• _Exercise goal_: Return each line of the entries below that contains the word "Open".

• _Extracted information_:
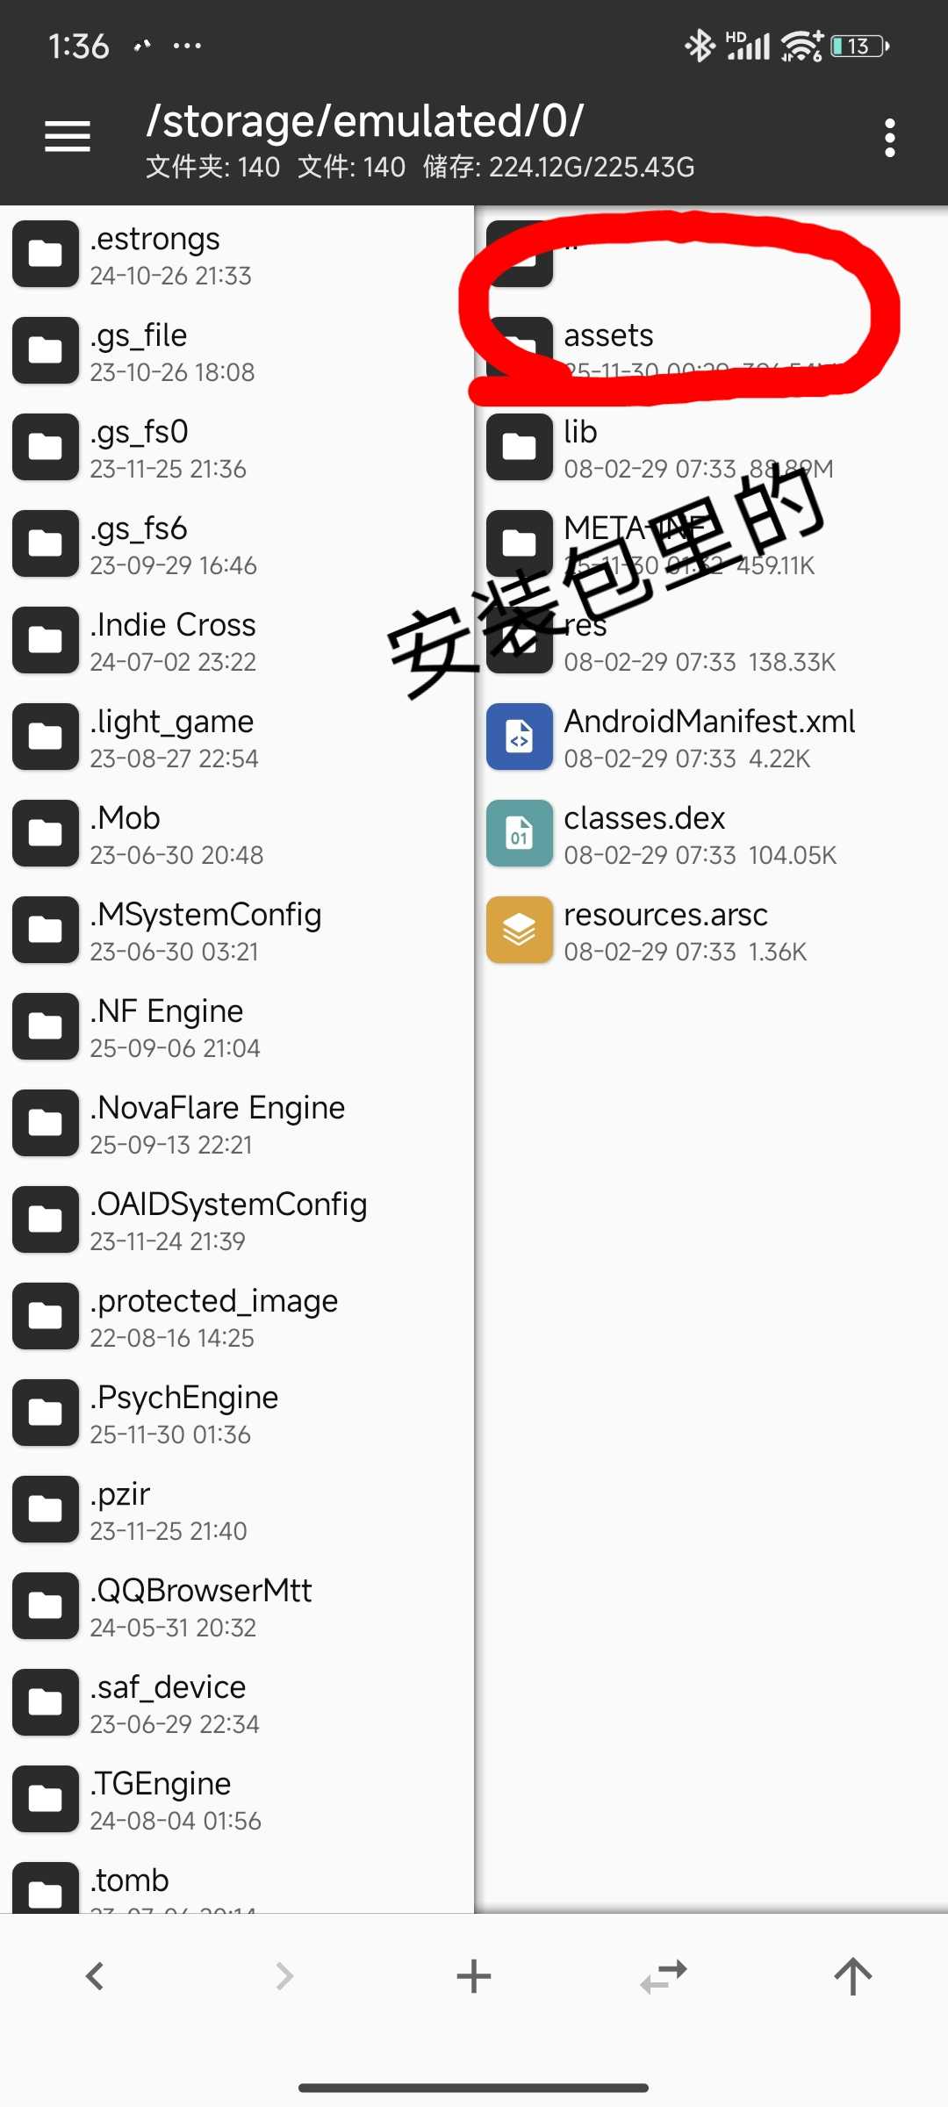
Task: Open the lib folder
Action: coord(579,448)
* * *
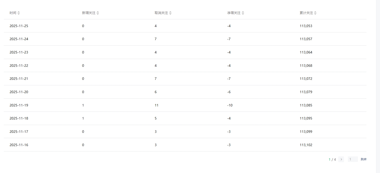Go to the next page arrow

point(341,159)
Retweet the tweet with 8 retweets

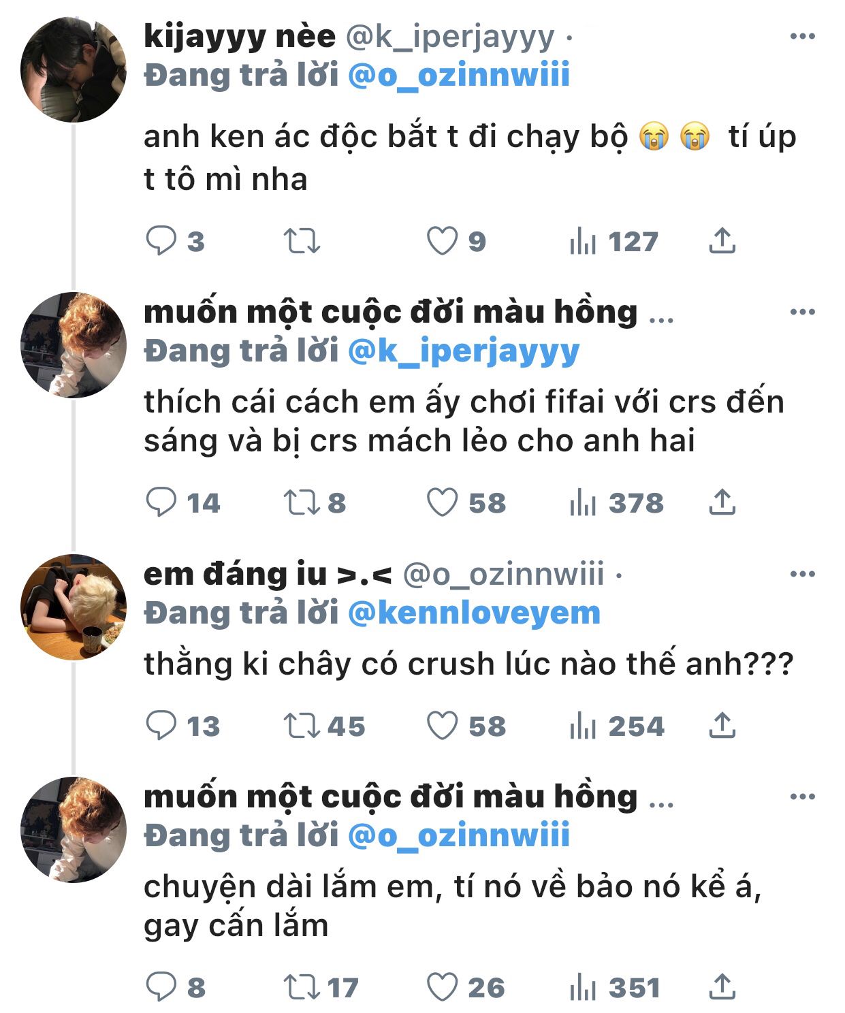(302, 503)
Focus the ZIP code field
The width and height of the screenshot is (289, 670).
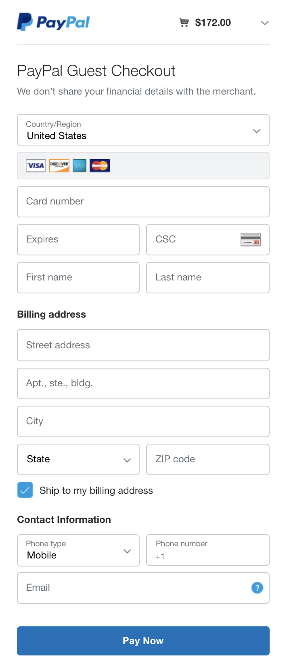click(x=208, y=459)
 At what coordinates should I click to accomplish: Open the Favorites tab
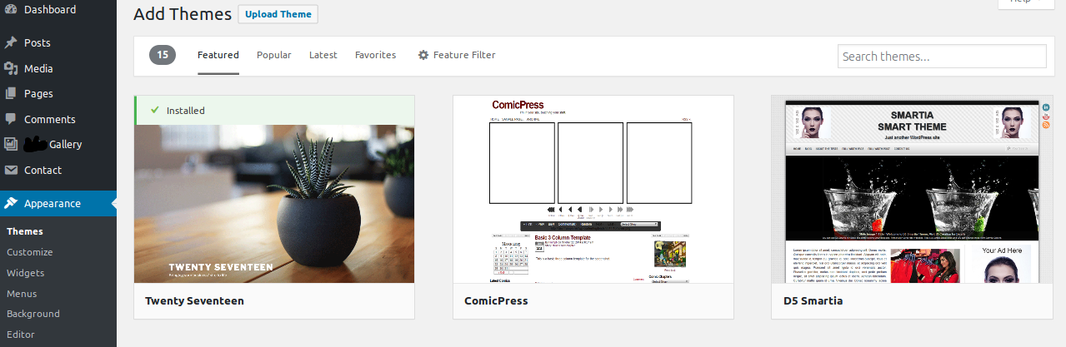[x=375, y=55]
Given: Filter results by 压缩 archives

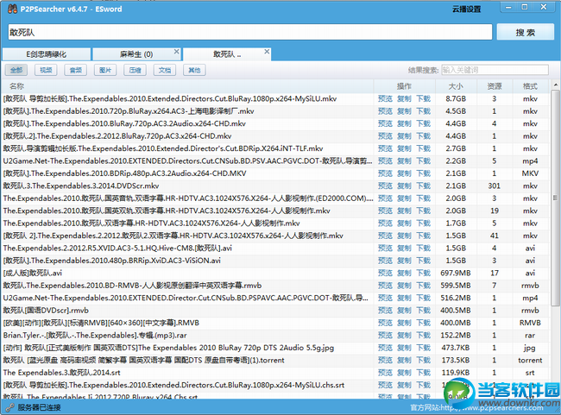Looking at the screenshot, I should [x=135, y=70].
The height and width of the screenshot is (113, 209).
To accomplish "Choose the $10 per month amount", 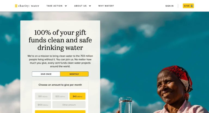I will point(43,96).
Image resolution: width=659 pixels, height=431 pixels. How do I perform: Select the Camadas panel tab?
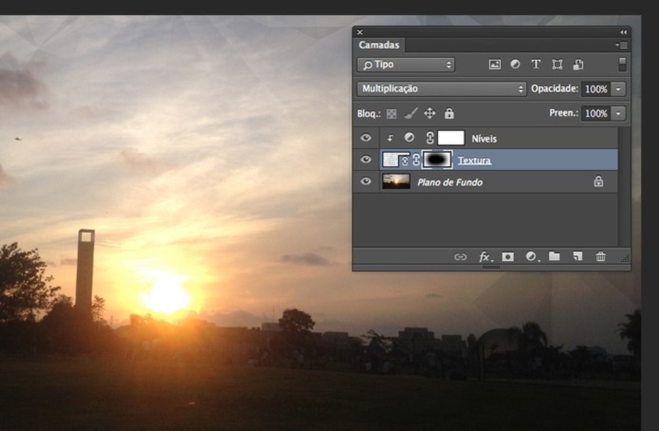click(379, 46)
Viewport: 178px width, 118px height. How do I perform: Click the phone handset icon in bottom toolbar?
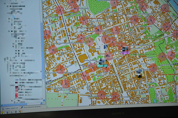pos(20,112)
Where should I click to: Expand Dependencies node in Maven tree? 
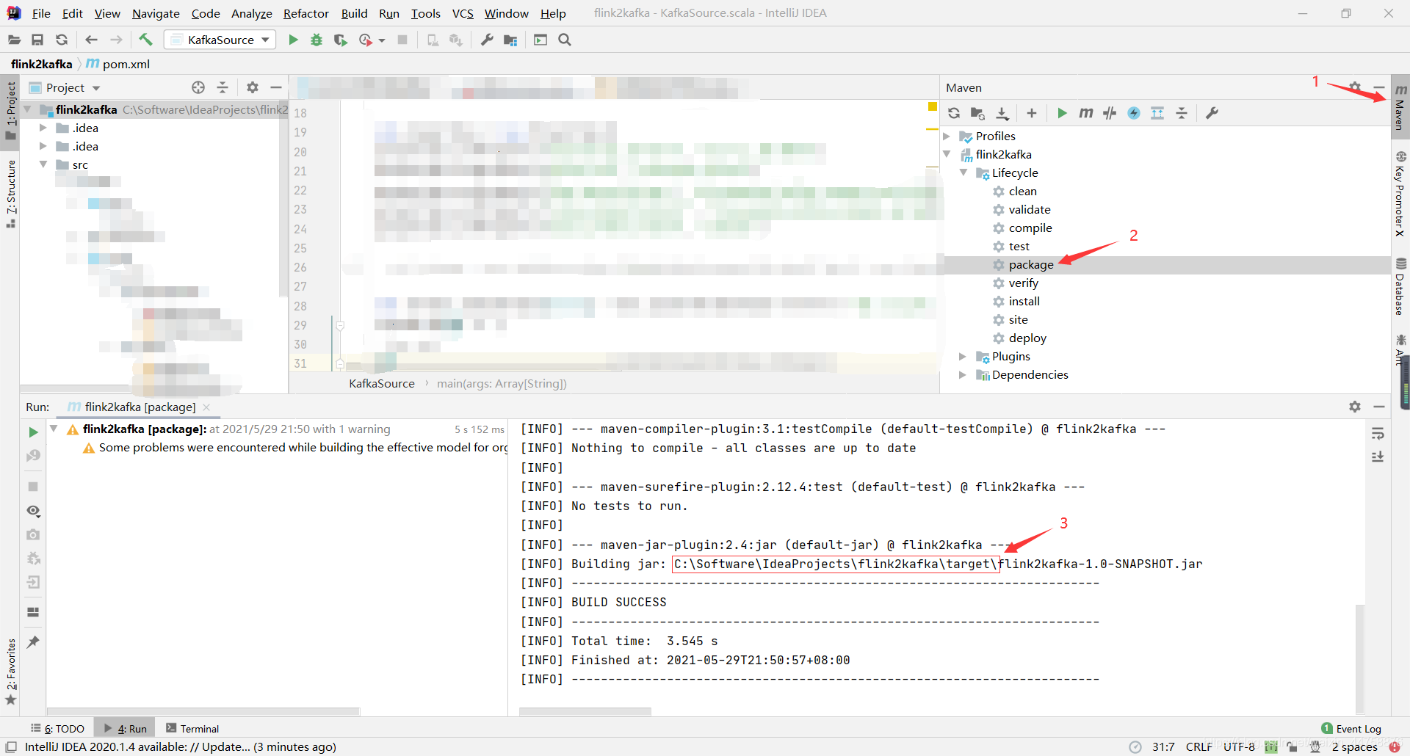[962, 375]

• _Result below_:
Task: Open the lib folder
 At what coordinates should I click to accomplish: Open the Favorites tab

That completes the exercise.